What are the indications in D2L quizzes that AI / WA has been used?

I have quizzes in which students have clearly used AI to populate answers:

-when I 'copy-paste' from D2L into WORD, there is a black background behind the text: is this an indication of CHAPT-GPT/ AI?

-I see the same answer many times, and for some reason, the font is in RED: is this copy paste from WhatsApp?

What other indications are there?

Thanks

Answers

  • Hi Philip!

    We cannot confirm if an answer is copied from a particular app/software as the black background is very common today for accessibility.

    I would recommend using Respondus Lockdown Browser for quizzes and TurnItIn for assignments.

    I am sorry that there is no easy answer to this.

    Best,

  • Hi Philip,
    Thank you for asking this question. I am not aware of indicators of learners using AI in their answers. You might follow Pedoro's instructions to avoid CHAPT-GPT/ AI copy and paste.

  • Hi Philip,
    I was going through the press release and noticed the following. I hope this will help you in the near future.

    D2L Announces New Partnership with Copyleaks to Better Detect Plagiarism and AI-Generated Content

    https://www.d2l.com/newsroom/d2l-announces-new-partnership-with-copyleaks-to-better-detect-plagiarism-and-ai-generated-content/

    Thank you,

    Furkan

  • Steve.B.446
    Steve.B.446 Posts: 74

    I know that Turnitin's AI detection has a minimum word count of 300 words, they feel that below this the accuracy is too low and it's likely to be throwing up false positives.

    I suspect that for many use cases of the quiz tool written response question type, the responses are likely to be below this threshold.

    I think ultimately it comes down to writing questions that AI tools can't answer rather than getting into this arms race.

  • philip.s.831
    philip.s.831 Posts: 3 🔍

    Thanks all;

    I agree that it's time to re-think assessment techniques.
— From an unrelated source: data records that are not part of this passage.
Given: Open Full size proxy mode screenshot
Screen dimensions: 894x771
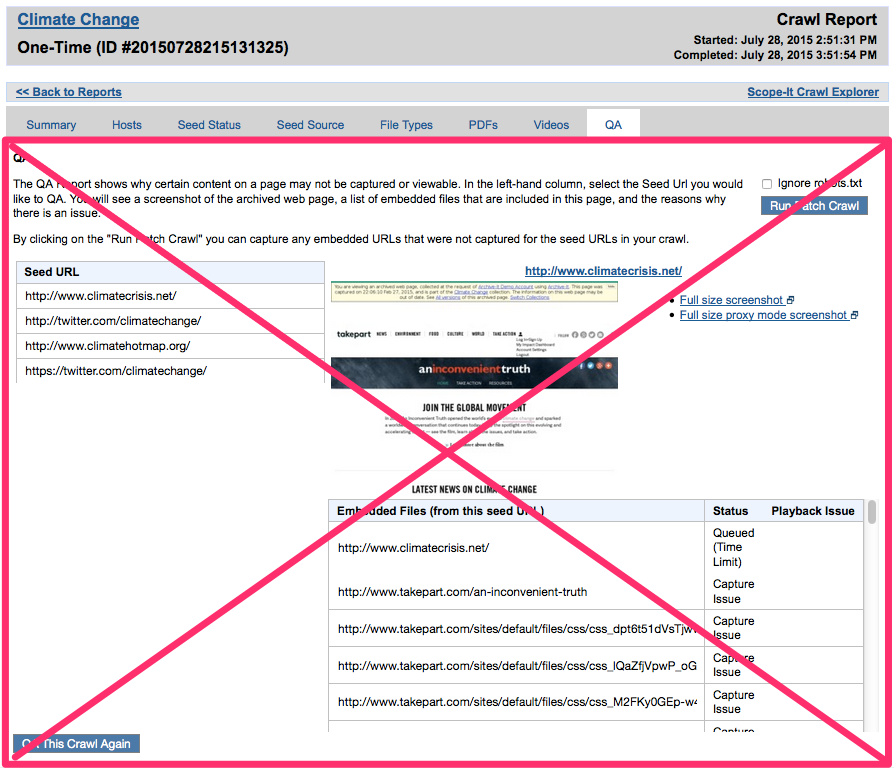Looking at the screenshot, I should 763,315.
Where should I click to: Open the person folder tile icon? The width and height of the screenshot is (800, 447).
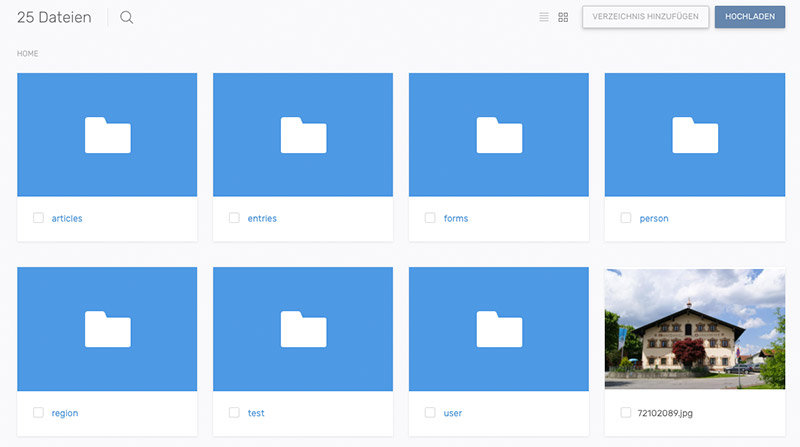tap(695, 135)
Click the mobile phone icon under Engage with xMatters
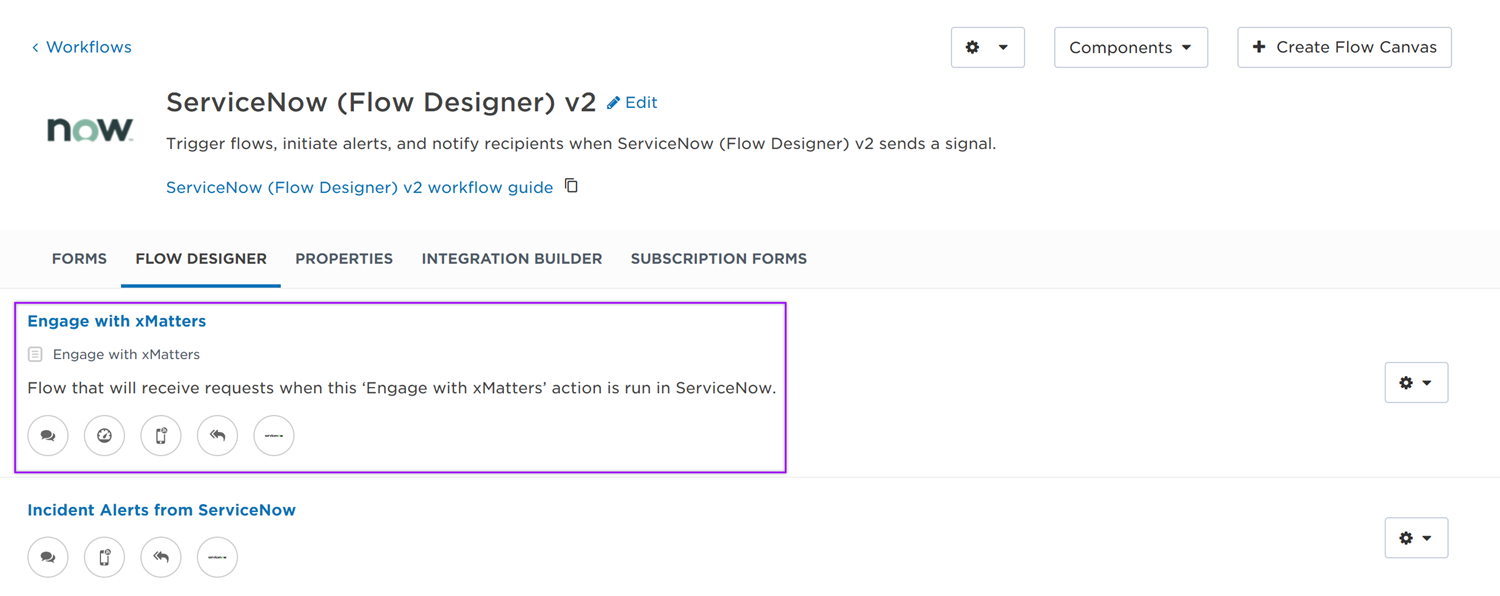Screen dimensions: 1500x596 161,435
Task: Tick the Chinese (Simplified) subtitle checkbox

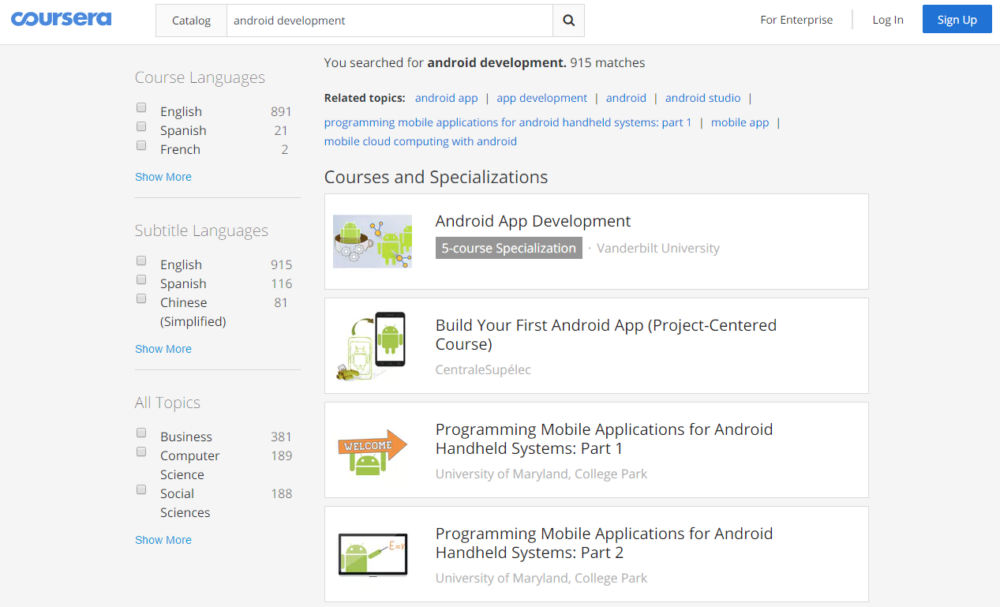Action: 141,299
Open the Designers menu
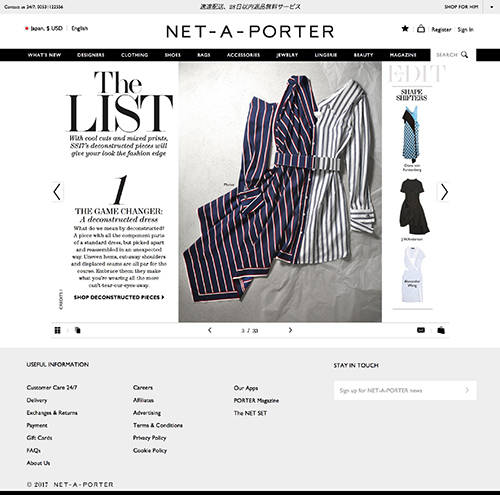 tap(91, 55)
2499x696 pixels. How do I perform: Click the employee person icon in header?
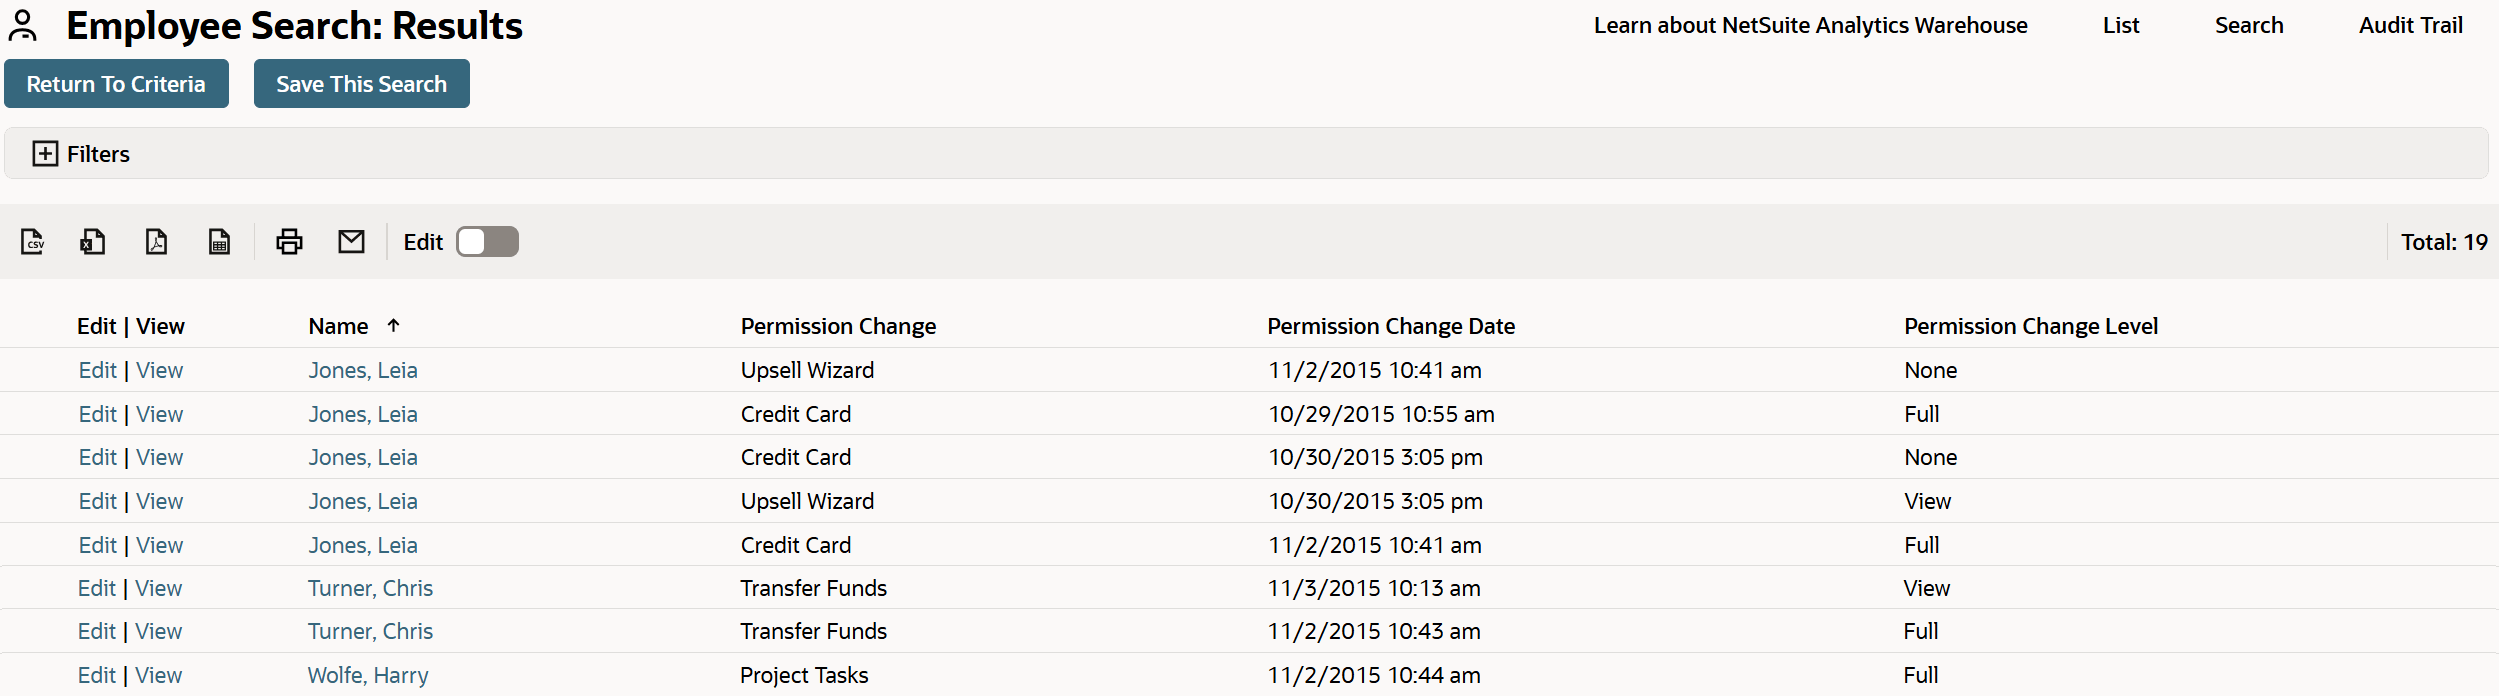(x=23, y=26)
    but in case you have not seen it yet, here is what I was referring to:

    this is AI copy/paste yet there is no mechanism to prove it…

  • Steve.B.446
    Steve.B.446 Posts: 74

    I suppose the argument is that there is no way to detect standard copy/paste plagiarism from published sources in a quiz either, so if that is a concern you might be better using a different approach.

    Turnitin's detection wouldn't do anything with that passage because it is too short.

    My experience is that the tools that are available won't "prove it" in any case, there are so many false positives with AI detection that you are always going to want some additional evidence before making any kind of allegation, and on such short pieces of writing I struggle for what other evidence you might have.